WO1981002854A1 - Device for coating parts by gun spraying in an electrostatic field

Info

Publication number: WO1981002854A1
Application number: PCT/EP1981/000027
Authority: WO
Inventors: G Voehringer
Original assignee: Esb Gmbh; G Voehringer
Priority date: 1980-04-10
Filing date: 1981-03-28
Publication date: 1981-10-15
Also published as: EP0049248B1; DE3166777D1; EP0049248A1; DE3013777A1

Abstract

A carriage (2) moving on the ground (1) comprises a support column (3) to which are adjustably fixed heightwise a support (5) integral with a container (6) and spraying guns (8) held by arms (7). The support (5) is connected to a compressed air source by means of a flexible hose (11) and to a high voltage source by means of a collectorcable (13) which is connected to each gun (8) by means of a high voltage cable (14) passing through each hollow arm (7). Each arm (7) is fixed by a mandrel (47) with a longitudinal motion and pivotingly at least about one axis. The gun (8) is supported by the free end of the arm (7) so as to pivot at least about one transverse axis, and is connected to one of a plurality of orifices (32) of the container (6) by means of a flexible hose (44) and an injector (40). The container (6) comprises a stirrer and processing means associated with each orifice (32). The guns (8) which are adjustable independently of each other may be operated and controlled independently by means of injectors (40) so that a variation of the spraying of one gun has no influence on the spraying capacity of other guns.

Description

Coating device for coating workpieces by spraying powder in an electrostatic field

The invention relates to a coating device for coating workpieces by spraying powder in an electrostatic field, with a processing container arranged close to the spraying point and connected to a powder supply, which has removal openings for a plurality of spray guns which are held pivotably and preparation means assigned to each removal opening.

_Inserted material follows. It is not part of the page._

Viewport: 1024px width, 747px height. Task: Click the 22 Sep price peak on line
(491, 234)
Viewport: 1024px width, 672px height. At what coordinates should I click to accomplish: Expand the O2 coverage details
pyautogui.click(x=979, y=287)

From DE-OS 20 20 055 it is known close to the

Spray point to arrange an elongated vertical preparation container, which has a number of discharge openings for the powder to be sprayed, lying one above the other in a generatrix, with a spray gun which is operated by secondary air in the manner of an injector and is adjustable at each extraction opening. The processing container, which is fitted with a ventilation floor at the bottom, is refilled with a powder storage container during operation.

In this way, an exceptionally short conveying path from the preparation container to the spraying point is achieved, which enables correspondingly low flow resistances and a reduction in the powder discharge speed from the gun. In this way, a better electrostatic charge is achieved, which increases the adhesive force of the powder particles on the workpiece. The danger of Detachment of the deposited powder from the workpiece counteracts the reduced flow rate, so that considerably reduced blow-off effects can be achieved.

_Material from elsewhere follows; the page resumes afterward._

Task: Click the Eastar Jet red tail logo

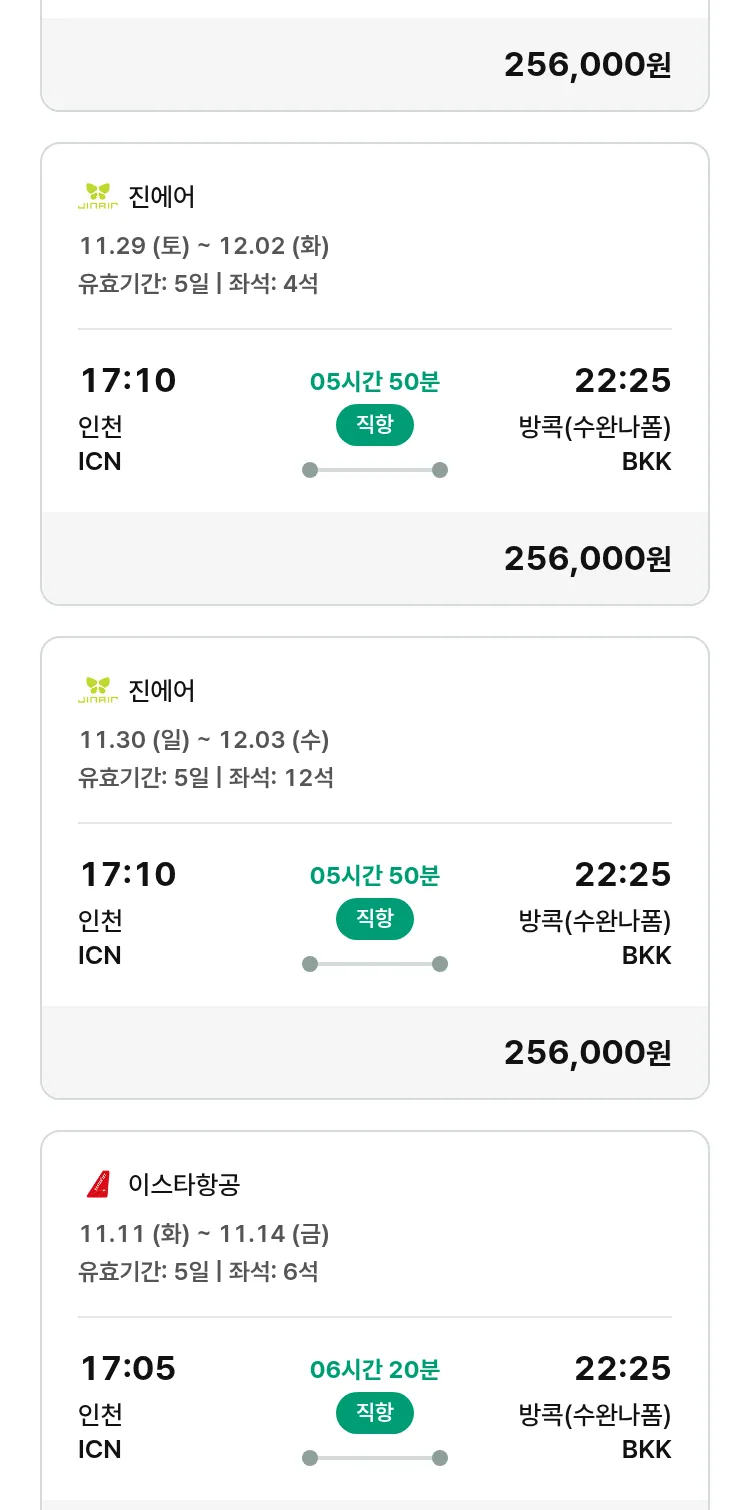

In the known design described above, however, no exact control of the individual spray guns is possible, since the powder supply is determined by the storage height and by the Lockerun effect exerted by the ventilation floor, which results in slightly different conditions for the individual spray guns.

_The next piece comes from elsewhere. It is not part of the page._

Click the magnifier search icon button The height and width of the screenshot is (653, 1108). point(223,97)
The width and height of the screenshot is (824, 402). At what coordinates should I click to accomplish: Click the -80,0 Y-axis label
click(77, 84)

To remedy this, one has attached a special ventilation floor underneath each spray gun with otherwise essentially unchanged design according to DE-OS 2 207 466, thereby dividing the container into individual sub-containers with a limited fill level. However, even supply of the individual spray guns cannot be achieved in this way. In addition, switching off individual pistols is also practically not possible, since the air introduced through the air floor is always looking for its own side paths. The pistols therefore always spray when they have long been switched off. Another disadvantage of this known design is the rigid assignment of the powder guns to the processing container. Even the swivel adjustability is limited, so that the desired spray pattern cannot be achieved for many applications even with so many guns.

The invention is based on the type of a coating device described at the outset and serves the task of developing this coating device in such a way that the spray guns can be controlled and adjusted with greater reliability despite the dense arrangement on the preparation tank.

To achieve this object, the Processing means assigned to removal openings are designed to be mechanically independent of the flow, and each spray gun is arranged spatially separated from the assigned removal opening and connected to it by a hose.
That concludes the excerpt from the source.